Several references claim that all of today’s Przewalski’s horses descend from just 12 or 14 animals captured from the wild from 1910 to 1960, with four domestic horses entering the gene pool.

In 1977, the Foundation for the Preservation and Protection of the Przewalski Horse formed and facilitated the exchange of animals among zoos. By the 1980s, only a few remained in the wild in Mongolia, and the subspecies was soon declared extinct. But breeders increased the numbers, slowly, starting with release of 16 horses in 1992.

Today the global population is about 2,000, half of them free-ranging, wandering with gazelles and red deer on reserves in Mongolia, Kazakhstan, and northern China. The animals are called “takhi” in Mongolia, which means “spirit.”

To Be a Clone

Mating pure Przewalski’s horses or trying to build a Przewalski-rich genome through mating hybrids selected for genetic diversity is slow going. But biotechnology speeds things up. Cloning creates a genetic replica of an individual, whereas mating combines genetic material from two individuals.

In fiction, scientists have cloned Nazis, politicians, dinosaurs, children, and organ donors. From 2013 to 2017. the TV show Orphan Black explored the confusing life of a woman with many clones. Real scientists have cloned sheep, mice, rats, cats, pigs, monkeys, dogs, deer, rabbits, and oxen.

Those with means can clone their pets. One company charges $35,000 for cats, $50,000 for dogs, and $85,000 for horses. The cat and horse genomes are about the same size, each larger than a dog genome, so cloning felines is either a bargain or the species seriously undervalued by the powers-that-be.

Cloning pets is misguided, ignoring environmental influences on behavior and personality. But cloning to restore populations of endangered species is another matter.

The San Diego Frozen Zoo has been at the forefront of using reproductive technologies to assist restoring populations of species on the road to extinction. It houses more than 10,000 cell cultures, eggs, sperm, and embryos representing nearly 1,000 types of organisms. Among the cells sit hundreds of potential future Przewalski’s horses on ice.

The cloning process, technically called “somatic cell nuclear transfer,” begins with cells from the desired species or subspecies – skin fibroblasts, in Kurt’s case.

After the cells thaw, their nuclei are separated and transferred to eggs, from domestic mares, that have had their nuclei removed. No sperm necessary: the transferred nuclei already have two copies of each chromosome, instead of one set from a sperm and one from an egg.

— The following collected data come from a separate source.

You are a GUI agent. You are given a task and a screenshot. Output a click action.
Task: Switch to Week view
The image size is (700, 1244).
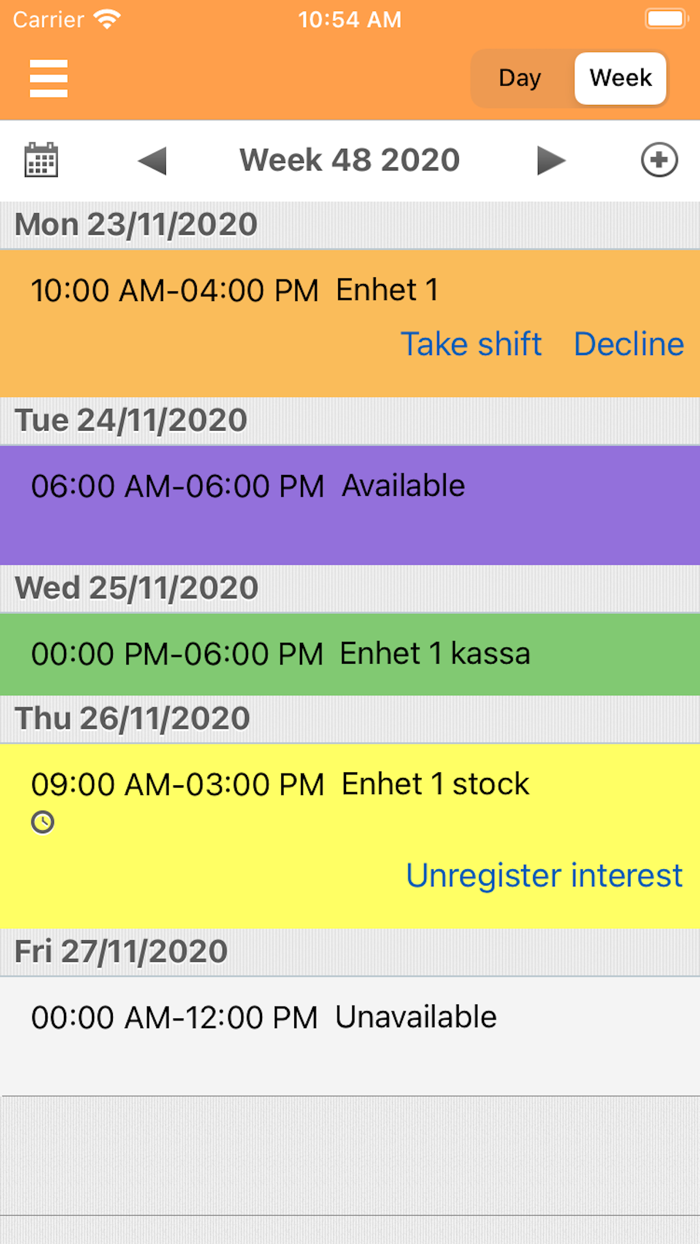point(619,78)
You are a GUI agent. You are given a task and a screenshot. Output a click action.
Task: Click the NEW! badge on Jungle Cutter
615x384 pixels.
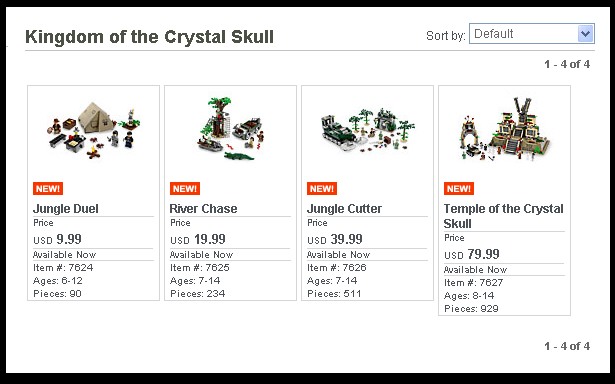point(322,189)
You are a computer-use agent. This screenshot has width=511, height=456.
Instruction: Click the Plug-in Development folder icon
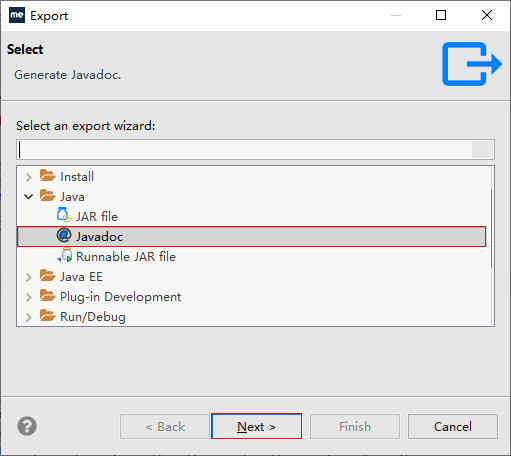tap(48, 295)
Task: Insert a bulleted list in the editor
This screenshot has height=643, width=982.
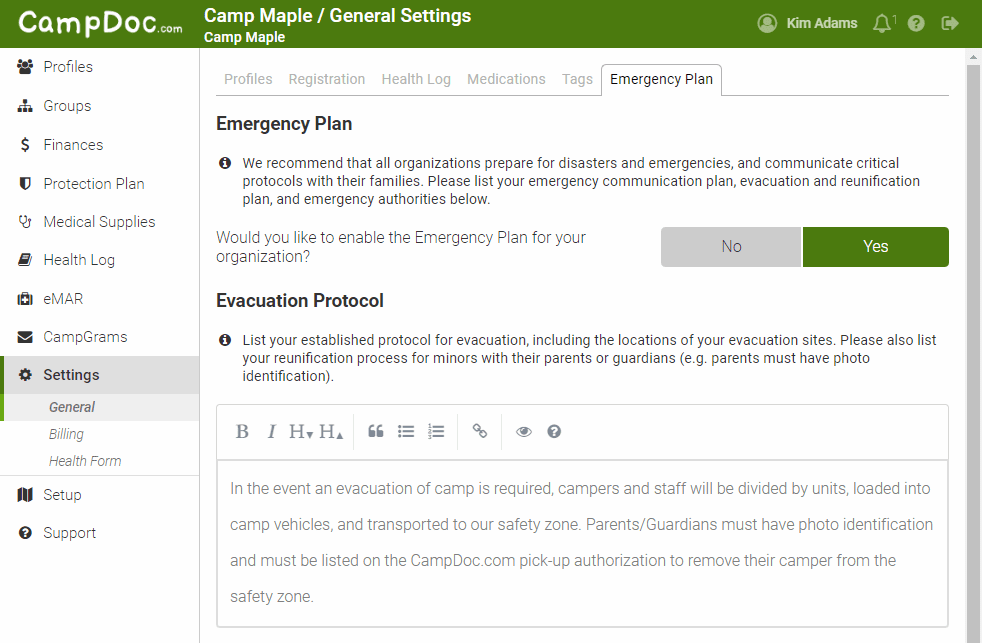Action: [406, 431]
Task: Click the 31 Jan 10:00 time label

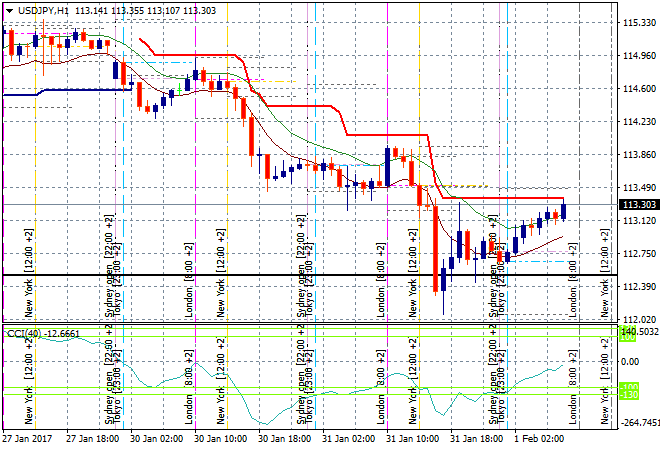Action: tap(411, 438)
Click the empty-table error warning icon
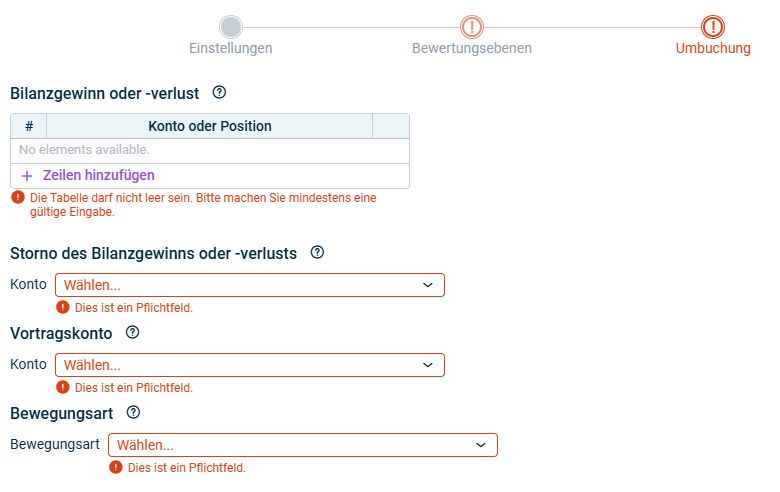The height and width of the screenshot is (492, 780). [x=17, y=198]
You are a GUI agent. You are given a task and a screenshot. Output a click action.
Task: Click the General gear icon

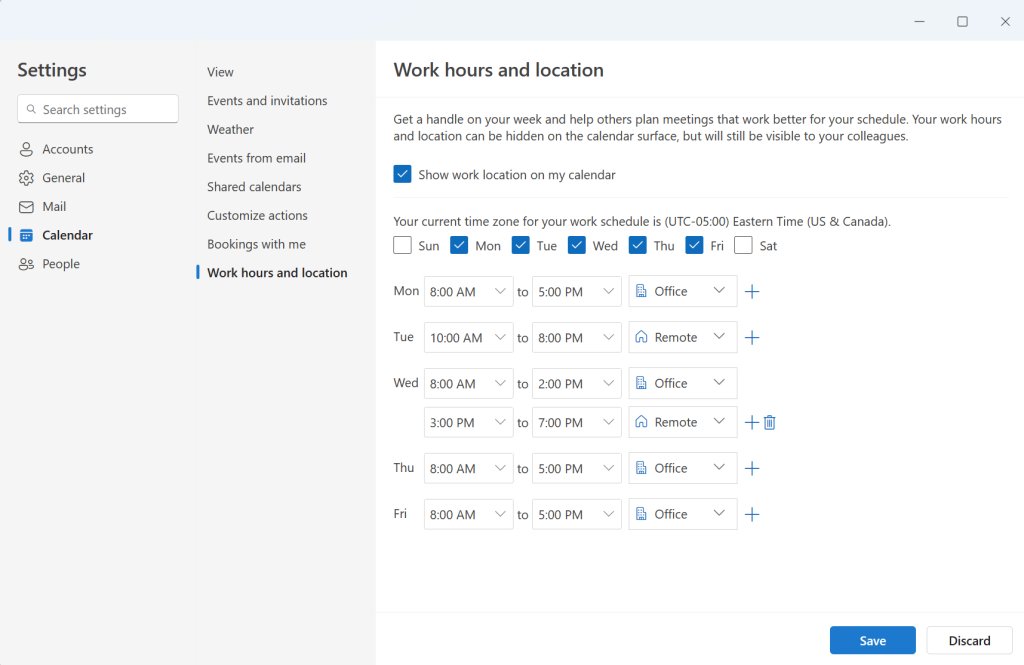click(x=27, y=177)
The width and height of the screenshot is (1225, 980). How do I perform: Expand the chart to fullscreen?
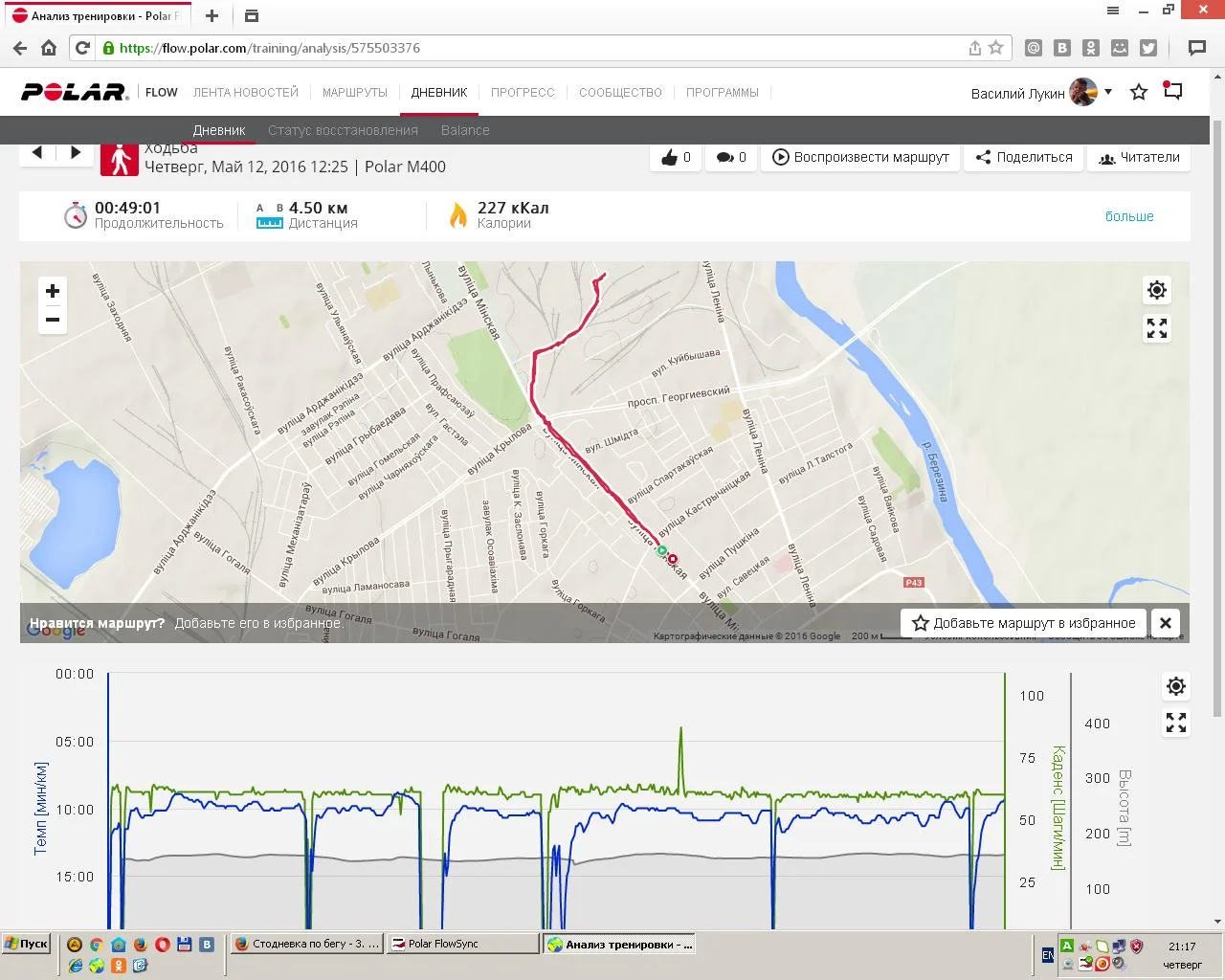pyautogui.click(x=1176, y=723)
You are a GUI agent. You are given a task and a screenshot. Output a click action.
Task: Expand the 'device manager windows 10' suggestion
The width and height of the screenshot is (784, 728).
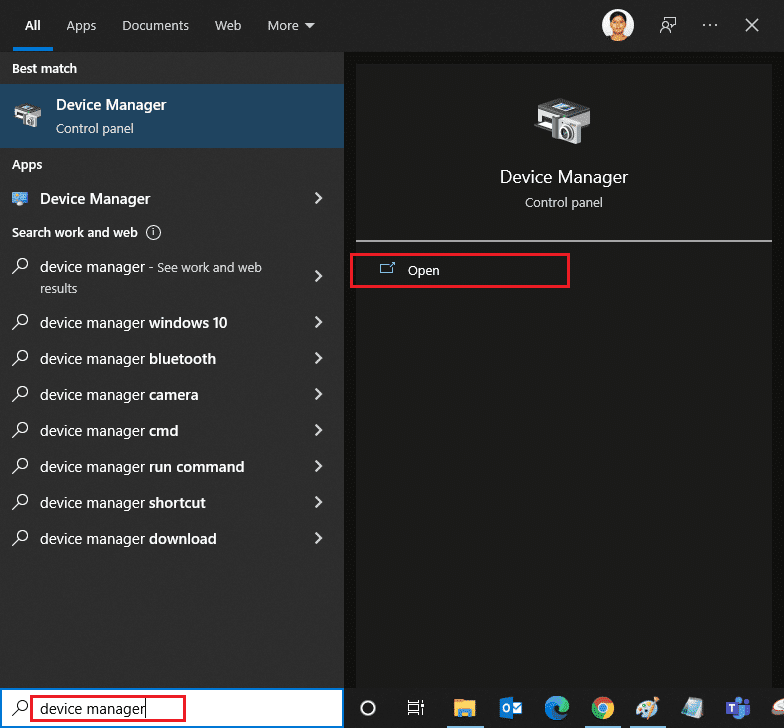(318, 323)
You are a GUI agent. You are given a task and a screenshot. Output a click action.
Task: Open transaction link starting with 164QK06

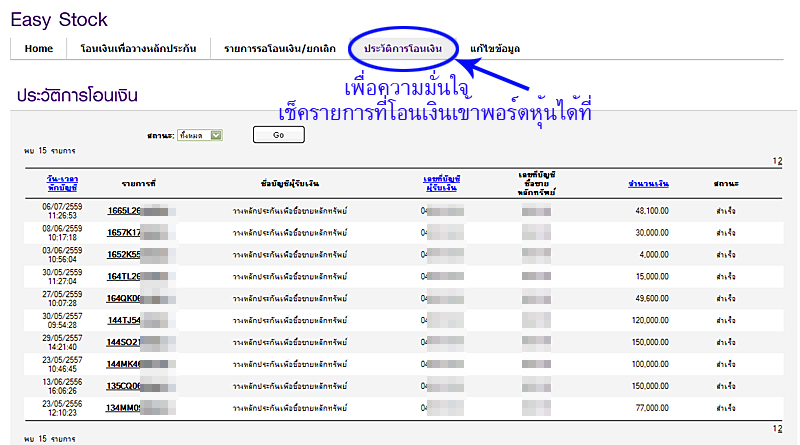[x=125, y=298]
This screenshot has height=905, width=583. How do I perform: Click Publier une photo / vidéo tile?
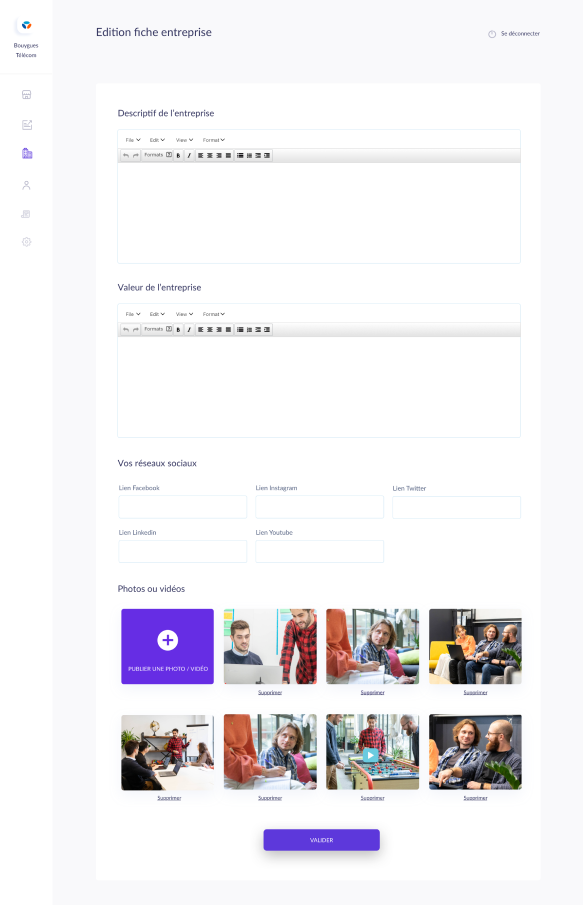[x=167, y=646]
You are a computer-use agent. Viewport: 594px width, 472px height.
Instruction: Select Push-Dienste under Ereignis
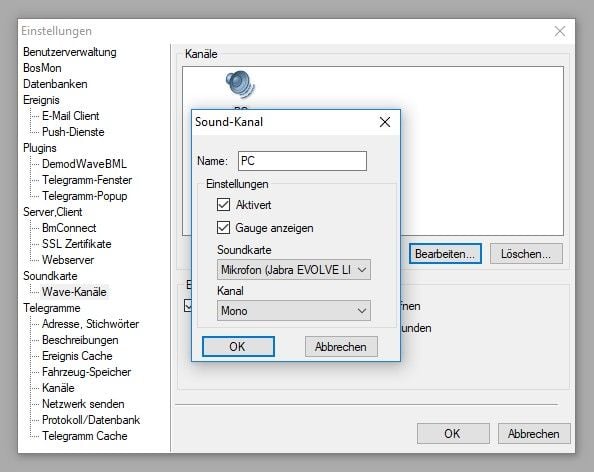tap(73, 132)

The not-technically-fertilized eggs divide a few times in glassware, forming and folding into tiny embryos, which are then transferred into surrogate regular-horse mothers. Then the introduced genomes guide development. The surrogate contributes only her mitochondria – bearing a few genes – and the cytoplasm from her donated deficient egg. Her genes are otherwise fully replaced.

Kurt’s biological dad was born in 1975 in the UK, and moved to the US in 1978, his skin cells stored in 1980, and he died in 1998. The clone is named for Kurt Benirschke, a founder of the Frozen Zoo.

The colt will join a breeding herd at the San Diego Zoo Safari Park when he’s older. He’s “expected to be one of the most genetically important individuals of his species. We are hopeful that he will bring back genetic variation important for the future of the Przewalski’s horse population,” said Bob Wiese, chief life sciences officer at San Diego Zoo Global.

Bring Back the Game Farm

Perhaps the best news of all: the Catskill Game Farm came on the real estate market again in April! It has previously sold in 2012.

I hope that new owners will purchase the 200 acres and 100 buildings and restore the past, so, like the mythical Phoenix, the wonderful place lodged in so many people’s memories will be reborn. In these days of social distancing, stress, and fear, I can’t think of anything I’d rather do than walk among the gentle beasts.

Maybe new owners would even add a few Przewalski’s horses.





Discussion
  1. Yes! It would be wonderful to bring the game farm back! It was a wonderful place for young and old! Management of animal population would have to be more scientific and controlled so over populated groups would not become a humane problem.